A smart ride-hailing tax can accomplish a number of important goals, from reducing congestion and associated climate-warming emissions to addressing transportation inequities that afflict residents in poorer neighborhoods. Such a tax would have two basic policy requirements. First, ride-hailing services should be forced to give cities their ridership data regularly. Fresh-flowing data allows for audit compliance and ongoing policy improvements in real-time. The second basic requirement is to make sure some of the taxes, fees, and surcharges are placed on the ride-hailing firms in a way that cannot be easily passed down to the company’s drivers, who deserve our support.
In addition, here are six ideas to help ensure the full-benefits of a tiered ride-hailing tax and address the most likely downsides:
- Give the deepest tax discount to services that function more like buses: A service like Uber ExpressPool has the most benefits of traditional carpooling, plus it reduces vehicle miles traveled because people have to walk a block or two to get picked up and dropped off. Also, it helps address the problem of “deadheading”—circling empty ride-hailing cars.
- Require a carpool option: While ride-hailing services operate in most larger cities, not all of them offer a pool option: Ride-hailing firms should be required to offer a carpool option or pay an empty-seat fee.
- Charge cars that fail to meet efficiency standards: The Obama Administration introduced a set of gas mileage regulations that they forecasted would produce savings comparable to lowering the price of gas by $1 per gallon by 2025. Trump rolled back these goals—but cities can help bring them back, at least in part. It can be levied in the form of an annual fee on the ride-hailing companies, on the fleet miles driven by dirty cars.
- Use taxes to ensure equitable 24-hour citywide coverage: The ride-hailing industry’s equity record is somewhat mixed. A recent UCLA study showed that Lyft was providing mobility for car-less residents in lower-income parts of Los Angeles. But Via, the full-time carpooling company, was recently exposed for refusing to pick up and drop off in some Washington, D.C., neighborhoods. Cities should require companies to serve areas with scant public transit and fine companies that fail to comply. These areas are often already public transit deserts, or places where the working poor spend too much of their income on commuting. Cities should also require firms to provide 24-hour coverage and ensure ride-hailing adequately serves vulnerable older residents and people with disabilities. There are good examples of such programs in Boston.

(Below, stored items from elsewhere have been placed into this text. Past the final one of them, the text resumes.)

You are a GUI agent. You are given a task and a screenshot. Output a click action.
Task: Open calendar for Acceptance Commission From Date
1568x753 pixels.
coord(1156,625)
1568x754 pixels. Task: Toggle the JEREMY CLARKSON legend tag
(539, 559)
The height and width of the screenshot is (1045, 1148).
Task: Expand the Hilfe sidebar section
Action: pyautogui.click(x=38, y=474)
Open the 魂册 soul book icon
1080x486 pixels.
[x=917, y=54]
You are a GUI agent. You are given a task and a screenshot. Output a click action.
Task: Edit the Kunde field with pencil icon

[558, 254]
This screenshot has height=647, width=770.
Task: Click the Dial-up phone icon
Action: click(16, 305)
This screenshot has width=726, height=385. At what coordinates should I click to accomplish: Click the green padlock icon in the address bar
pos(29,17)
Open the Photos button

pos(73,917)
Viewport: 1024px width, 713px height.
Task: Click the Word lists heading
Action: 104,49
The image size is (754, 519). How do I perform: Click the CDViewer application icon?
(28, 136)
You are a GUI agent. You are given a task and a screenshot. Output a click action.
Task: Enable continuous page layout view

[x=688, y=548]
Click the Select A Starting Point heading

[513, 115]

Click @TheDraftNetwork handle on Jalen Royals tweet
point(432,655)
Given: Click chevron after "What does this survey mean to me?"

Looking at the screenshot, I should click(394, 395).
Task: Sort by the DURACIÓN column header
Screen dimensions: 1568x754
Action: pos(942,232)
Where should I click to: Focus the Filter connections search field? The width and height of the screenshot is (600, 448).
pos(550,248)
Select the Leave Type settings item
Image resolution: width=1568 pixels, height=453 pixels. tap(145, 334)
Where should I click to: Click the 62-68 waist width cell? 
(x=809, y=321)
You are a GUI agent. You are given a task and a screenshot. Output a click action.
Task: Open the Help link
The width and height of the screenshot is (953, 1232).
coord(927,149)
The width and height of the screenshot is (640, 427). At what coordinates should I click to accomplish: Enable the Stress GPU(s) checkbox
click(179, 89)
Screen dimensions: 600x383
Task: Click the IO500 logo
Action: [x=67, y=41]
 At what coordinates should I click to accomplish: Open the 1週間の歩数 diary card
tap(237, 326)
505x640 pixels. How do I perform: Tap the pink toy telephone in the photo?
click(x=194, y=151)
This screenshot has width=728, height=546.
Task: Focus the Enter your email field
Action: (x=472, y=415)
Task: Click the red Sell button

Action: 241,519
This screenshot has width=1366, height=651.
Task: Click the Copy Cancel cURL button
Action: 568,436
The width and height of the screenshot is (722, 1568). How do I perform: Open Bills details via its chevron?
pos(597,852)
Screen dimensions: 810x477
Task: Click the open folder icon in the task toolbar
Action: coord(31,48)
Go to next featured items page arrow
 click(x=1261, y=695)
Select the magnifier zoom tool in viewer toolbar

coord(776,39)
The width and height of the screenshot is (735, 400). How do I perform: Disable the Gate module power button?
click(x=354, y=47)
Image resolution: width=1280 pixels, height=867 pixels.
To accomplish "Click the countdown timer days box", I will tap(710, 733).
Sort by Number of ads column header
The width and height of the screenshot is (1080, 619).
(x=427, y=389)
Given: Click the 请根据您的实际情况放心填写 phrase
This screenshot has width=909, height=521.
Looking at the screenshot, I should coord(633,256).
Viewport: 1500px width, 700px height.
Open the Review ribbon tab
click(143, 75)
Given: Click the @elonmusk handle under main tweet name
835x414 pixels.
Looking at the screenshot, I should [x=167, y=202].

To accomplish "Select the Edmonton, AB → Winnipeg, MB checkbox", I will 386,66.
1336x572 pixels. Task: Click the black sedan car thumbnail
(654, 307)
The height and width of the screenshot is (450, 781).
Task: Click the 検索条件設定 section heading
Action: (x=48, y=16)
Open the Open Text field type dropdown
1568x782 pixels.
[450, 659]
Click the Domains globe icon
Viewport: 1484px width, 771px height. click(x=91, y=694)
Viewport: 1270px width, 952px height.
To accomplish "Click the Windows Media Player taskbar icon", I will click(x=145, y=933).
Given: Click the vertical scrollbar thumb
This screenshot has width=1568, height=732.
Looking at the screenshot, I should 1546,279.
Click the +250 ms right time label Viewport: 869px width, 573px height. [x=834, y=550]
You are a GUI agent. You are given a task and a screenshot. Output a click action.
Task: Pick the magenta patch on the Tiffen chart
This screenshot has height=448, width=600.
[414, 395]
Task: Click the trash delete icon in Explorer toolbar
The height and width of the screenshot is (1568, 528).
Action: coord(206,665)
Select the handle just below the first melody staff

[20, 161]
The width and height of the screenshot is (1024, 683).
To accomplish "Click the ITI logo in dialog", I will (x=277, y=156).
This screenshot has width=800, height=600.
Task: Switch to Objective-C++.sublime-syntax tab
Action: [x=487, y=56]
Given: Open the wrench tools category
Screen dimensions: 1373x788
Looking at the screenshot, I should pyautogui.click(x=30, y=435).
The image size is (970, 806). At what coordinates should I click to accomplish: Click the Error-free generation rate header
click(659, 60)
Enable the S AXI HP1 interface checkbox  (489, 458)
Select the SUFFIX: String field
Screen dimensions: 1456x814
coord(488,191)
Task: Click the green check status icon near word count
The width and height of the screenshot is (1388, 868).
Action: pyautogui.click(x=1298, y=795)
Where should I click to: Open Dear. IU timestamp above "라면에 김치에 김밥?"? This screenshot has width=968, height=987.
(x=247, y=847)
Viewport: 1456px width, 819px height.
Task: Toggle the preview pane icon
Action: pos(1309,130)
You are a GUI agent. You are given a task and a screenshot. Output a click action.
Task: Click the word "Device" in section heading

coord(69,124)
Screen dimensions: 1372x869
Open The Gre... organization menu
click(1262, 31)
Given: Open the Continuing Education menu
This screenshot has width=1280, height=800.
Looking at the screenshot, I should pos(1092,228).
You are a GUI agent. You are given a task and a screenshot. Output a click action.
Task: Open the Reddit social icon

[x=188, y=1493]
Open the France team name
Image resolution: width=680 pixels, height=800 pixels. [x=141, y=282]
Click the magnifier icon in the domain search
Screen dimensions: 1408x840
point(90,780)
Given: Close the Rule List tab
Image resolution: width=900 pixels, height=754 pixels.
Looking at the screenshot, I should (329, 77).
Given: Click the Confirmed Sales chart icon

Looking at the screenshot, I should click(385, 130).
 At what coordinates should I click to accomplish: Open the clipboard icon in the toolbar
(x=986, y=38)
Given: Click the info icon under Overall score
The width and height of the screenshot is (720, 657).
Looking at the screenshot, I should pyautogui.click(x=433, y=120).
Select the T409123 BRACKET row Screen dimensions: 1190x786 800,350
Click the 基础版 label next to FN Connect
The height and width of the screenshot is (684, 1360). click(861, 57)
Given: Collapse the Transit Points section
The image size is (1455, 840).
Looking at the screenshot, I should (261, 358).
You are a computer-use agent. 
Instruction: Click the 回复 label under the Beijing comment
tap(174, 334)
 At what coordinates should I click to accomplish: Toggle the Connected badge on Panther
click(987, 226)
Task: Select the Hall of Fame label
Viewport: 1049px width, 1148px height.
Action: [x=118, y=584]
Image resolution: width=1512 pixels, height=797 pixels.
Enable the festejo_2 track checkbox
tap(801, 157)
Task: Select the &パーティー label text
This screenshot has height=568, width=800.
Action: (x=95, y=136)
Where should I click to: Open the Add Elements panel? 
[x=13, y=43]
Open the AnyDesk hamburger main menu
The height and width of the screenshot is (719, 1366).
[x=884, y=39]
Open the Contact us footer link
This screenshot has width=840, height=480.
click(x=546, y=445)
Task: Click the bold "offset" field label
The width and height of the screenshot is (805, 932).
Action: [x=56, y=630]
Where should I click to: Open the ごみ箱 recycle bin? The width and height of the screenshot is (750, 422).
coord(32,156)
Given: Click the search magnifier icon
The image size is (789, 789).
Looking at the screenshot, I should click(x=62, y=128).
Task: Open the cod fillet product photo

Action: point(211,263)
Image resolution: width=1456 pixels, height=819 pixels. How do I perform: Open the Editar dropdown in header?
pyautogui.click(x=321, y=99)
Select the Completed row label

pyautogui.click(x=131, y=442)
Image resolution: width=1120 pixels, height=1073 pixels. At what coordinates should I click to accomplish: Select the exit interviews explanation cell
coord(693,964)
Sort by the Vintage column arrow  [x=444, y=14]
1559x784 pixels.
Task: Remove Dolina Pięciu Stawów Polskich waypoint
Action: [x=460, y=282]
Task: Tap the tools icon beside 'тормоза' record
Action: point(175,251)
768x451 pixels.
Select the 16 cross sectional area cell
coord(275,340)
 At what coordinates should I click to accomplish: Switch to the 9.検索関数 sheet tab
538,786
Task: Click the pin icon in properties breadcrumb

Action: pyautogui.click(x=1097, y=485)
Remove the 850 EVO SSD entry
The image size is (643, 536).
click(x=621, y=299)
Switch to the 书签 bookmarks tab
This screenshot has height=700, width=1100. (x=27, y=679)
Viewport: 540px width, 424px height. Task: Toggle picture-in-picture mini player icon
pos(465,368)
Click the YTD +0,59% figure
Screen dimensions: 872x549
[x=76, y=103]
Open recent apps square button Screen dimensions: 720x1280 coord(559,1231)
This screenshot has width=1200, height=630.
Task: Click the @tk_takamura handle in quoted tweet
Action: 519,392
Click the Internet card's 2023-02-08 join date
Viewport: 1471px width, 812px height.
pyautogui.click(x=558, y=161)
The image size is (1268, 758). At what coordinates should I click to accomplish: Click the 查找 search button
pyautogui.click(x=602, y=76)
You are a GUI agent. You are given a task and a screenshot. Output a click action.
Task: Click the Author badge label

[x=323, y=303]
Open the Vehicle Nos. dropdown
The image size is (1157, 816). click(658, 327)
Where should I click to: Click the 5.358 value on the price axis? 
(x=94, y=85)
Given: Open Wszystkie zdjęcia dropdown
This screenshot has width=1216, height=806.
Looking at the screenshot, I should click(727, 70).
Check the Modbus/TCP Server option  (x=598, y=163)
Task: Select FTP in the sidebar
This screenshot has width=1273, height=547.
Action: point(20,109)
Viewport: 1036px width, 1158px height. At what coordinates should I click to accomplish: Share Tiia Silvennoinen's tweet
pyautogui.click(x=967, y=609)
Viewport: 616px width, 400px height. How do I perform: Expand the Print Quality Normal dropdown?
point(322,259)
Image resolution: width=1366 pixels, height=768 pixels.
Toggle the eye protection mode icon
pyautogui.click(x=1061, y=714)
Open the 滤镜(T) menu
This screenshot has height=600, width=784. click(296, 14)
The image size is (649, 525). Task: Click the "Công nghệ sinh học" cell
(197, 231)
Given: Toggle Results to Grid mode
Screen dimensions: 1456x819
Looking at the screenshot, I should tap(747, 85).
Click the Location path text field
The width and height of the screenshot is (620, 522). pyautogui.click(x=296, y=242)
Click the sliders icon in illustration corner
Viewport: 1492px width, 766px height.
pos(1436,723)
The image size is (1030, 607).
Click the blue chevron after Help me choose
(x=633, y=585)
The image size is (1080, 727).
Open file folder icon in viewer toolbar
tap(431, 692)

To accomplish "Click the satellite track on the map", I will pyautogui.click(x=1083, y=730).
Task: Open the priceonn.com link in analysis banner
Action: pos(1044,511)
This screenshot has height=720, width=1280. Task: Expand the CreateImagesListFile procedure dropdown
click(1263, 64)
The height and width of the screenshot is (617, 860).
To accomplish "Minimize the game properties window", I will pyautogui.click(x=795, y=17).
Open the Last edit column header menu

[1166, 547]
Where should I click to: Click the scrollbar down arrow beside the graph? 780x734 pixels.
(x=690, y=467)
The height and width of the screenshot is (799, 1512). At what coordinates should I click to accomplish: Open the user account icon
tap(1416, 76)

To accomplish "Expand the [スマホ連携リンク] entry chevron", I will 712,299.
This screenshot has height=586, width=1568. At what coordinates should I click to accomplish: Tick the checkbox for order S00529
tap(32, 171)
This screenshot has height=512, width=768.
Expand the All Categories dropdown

- Reward ride-hailing firms for providing transit first- and last-mile services: We can take lessons from cities like Los Angeles, Philadelphia, and Oakland, where they partner with TNCs firms to pick up transit riders at stops to provide them a discounted ride for the last mile.
- Keep key streets unblocked: To prevent congestion triggered by ride-hailing vehicles that block travel lanes while picking up and dropping off passengers, cities need to rethink how they manage their curb space: That should involve creating dedicated drop-off zones that TNCs can pay an annual fee to access. Cities already do this for hotels check-in and -out loading zones.
There are many restrictions facing cities in their efforts to regulate issues like carbon emission and traffic congestion. Most American cities lack the local authority to close coal plants or toll local freeways. But with ride-hailing services, many cities do have the legal ability to establish taxes and regulations, either on their own or in partnership with state legislature. Cities need to assert that authority—before it’s too late.